#### PROBLEM STATEMENT:
Nothing outside the lines below from the one containing "You are a GUI" through the one containing "Image resolution: width=1000" is to be printed; print those exactly, ends included, and drop the pictures.

Top of RECORDS FOR THE EXERCISE

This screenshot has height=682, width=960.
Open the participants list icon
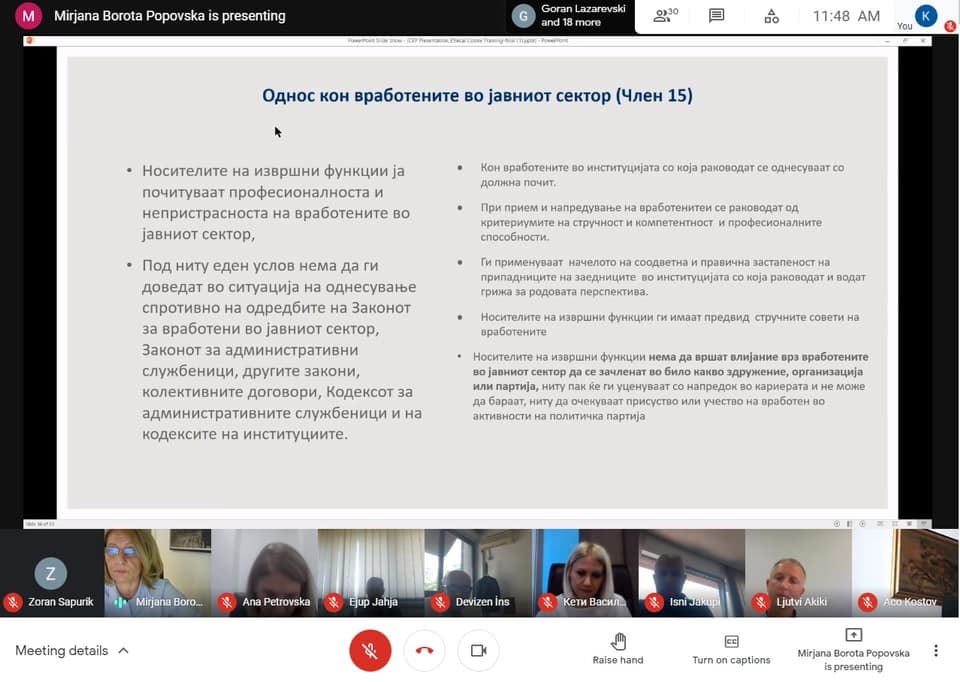coord(665,16)
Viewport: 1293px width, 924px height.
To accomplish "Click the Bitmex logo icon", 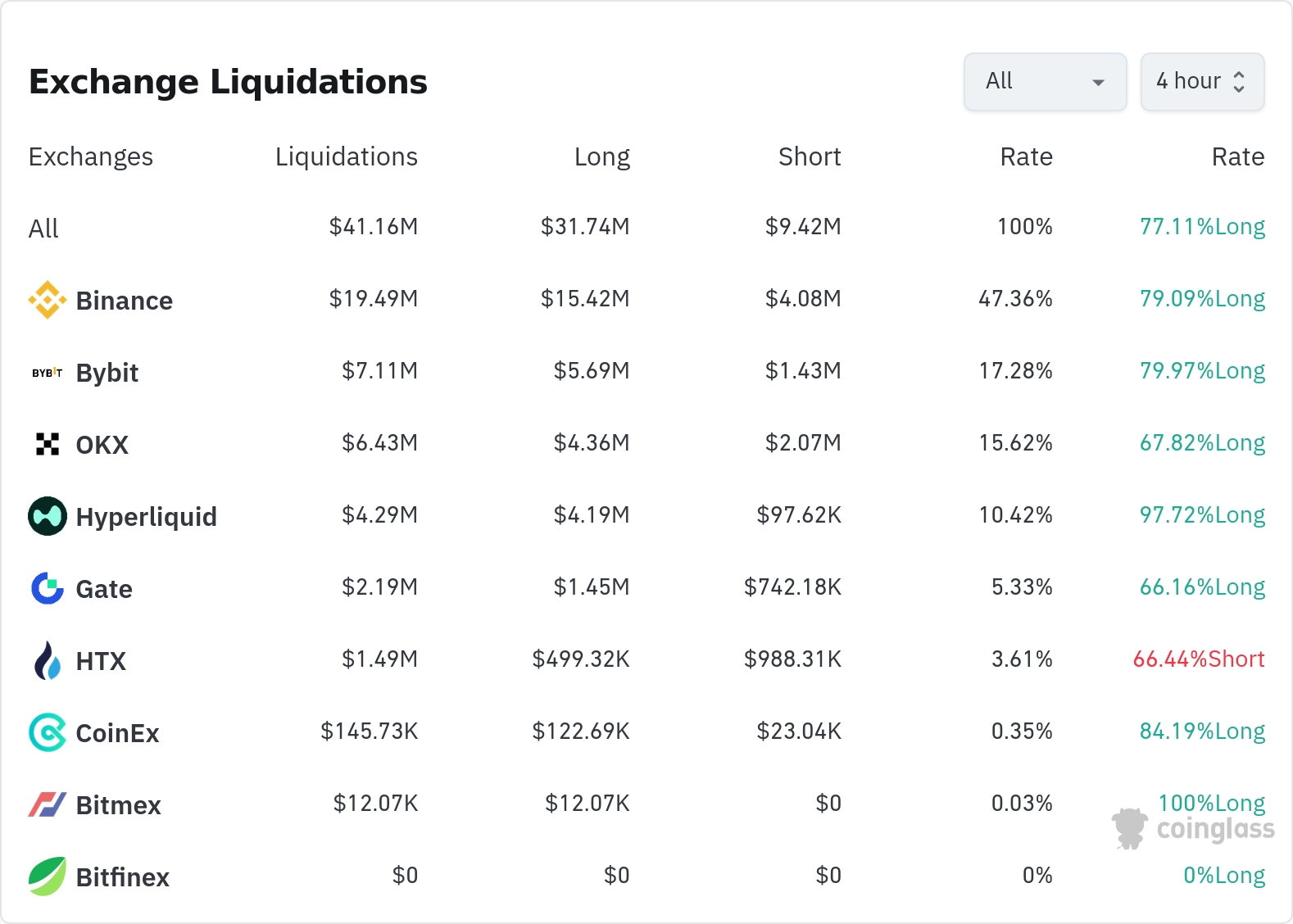I will 48,804.
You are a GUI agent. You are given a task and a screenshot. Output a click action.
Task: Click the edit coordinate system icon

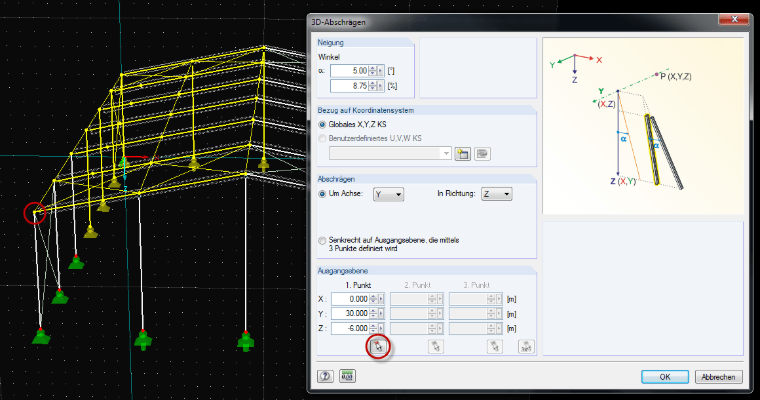pyautogui.click(x=482, y=154)
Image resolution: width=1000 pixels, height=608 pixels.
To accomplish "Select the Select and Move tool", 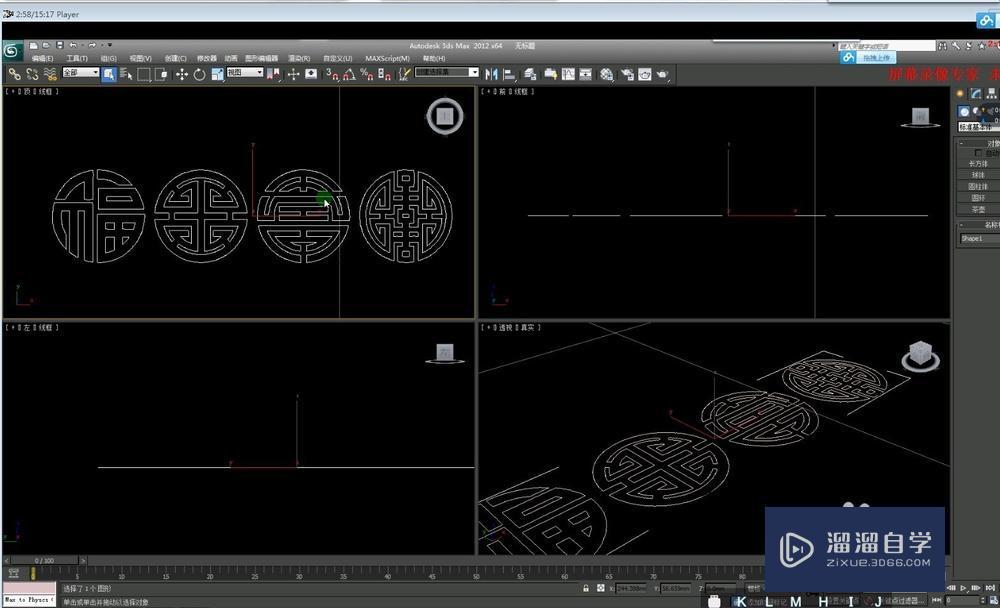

Bottom of RECORDS FOR THE EXERCISE

#### YOUR RESPONSE:
You are a GUI agent. You are given a task and a screenshot. Output a click action.
Task: Click the edit coordinate system icon

pyautogui.click(x=482, y=154)
Image resolution: width=1000 pixels, height=608 pixels.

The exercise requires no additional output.